Representative Melissa Minor-Brown’s House Bill 141, which would add a condition called “New Daily Persistent Headache (NDPH)” to the list of conditions eligible for treatment with medical marijuana, has been released from committee and is ready for a vote on the House floor as of yesterday.
New daily persistent headache (NDPH) is a rare headache disorder characterized by daily and unremitting headaches that can last up to 3 days, much like migraine headaches. The headache onset is abrupt and the throbbing, pressure-like pain is usually on both sides of the head. In order to be diagnosed with this syndrome, a patient must have chronic daily headaches that are present more than 15 days a month for more than 3 months. The age of onset ranges from 6 to greater than 70 years old. It is found to be more common in females in both the adult and pediatric populations.
Currently, there is no specific treatment for NDPH. Instead, most are treated similarly to migraines with prescriptions to opiates or narcotics such as gabapentin. In order to avoid the development of medication overuse or opioid addiction, however, physicians do not advise patients to use pain relievers for more than 9 days a month even though the pain persists for many days more than that.

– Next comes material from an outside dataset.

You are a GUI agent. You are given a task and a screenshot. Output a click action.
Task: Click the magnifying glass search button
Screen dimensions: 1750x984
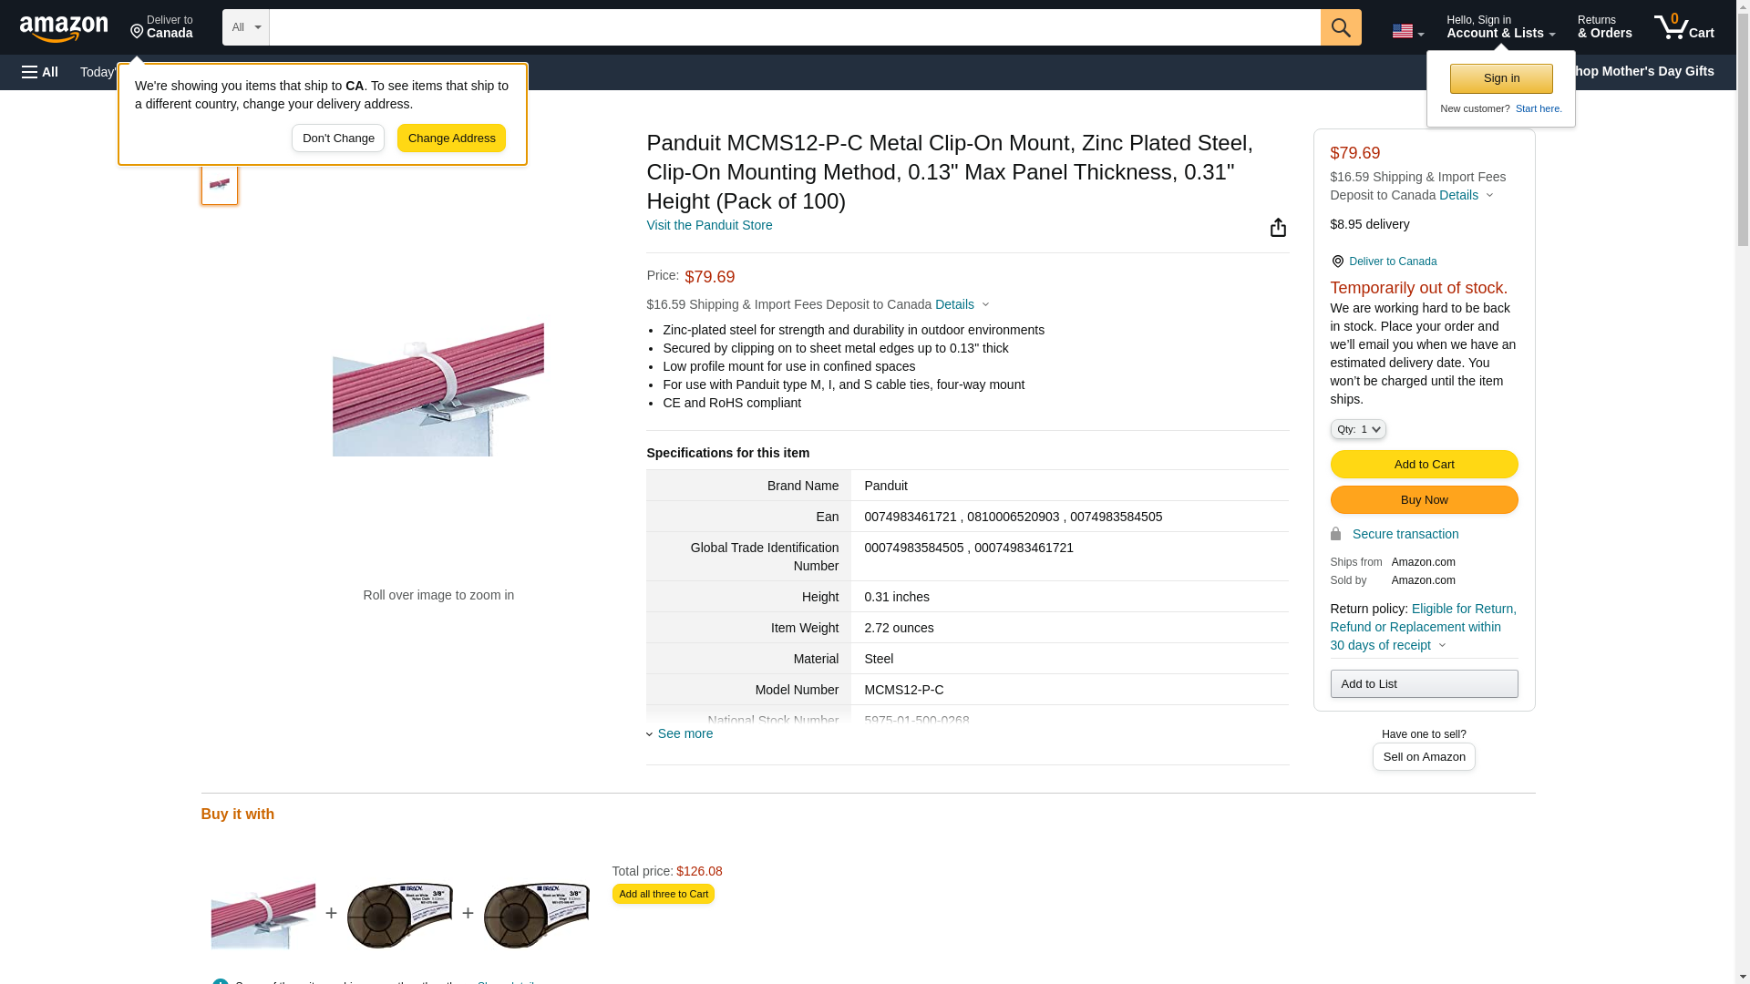1340,27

This bill adds new daily persistent headache and chronic debilitating migraines to the list of chronic or debilitating medical conditions for which a child under 18 may qualify as a patient to receive marijuana oil upon certification by a physician in accordance with the terms of the Delaware Medical Marijuana Act. This bill also adds new daily persistent headache to the list of chronic or debilitating medical conditions that qualifies an adult to be eligible for the use of medical marijuana.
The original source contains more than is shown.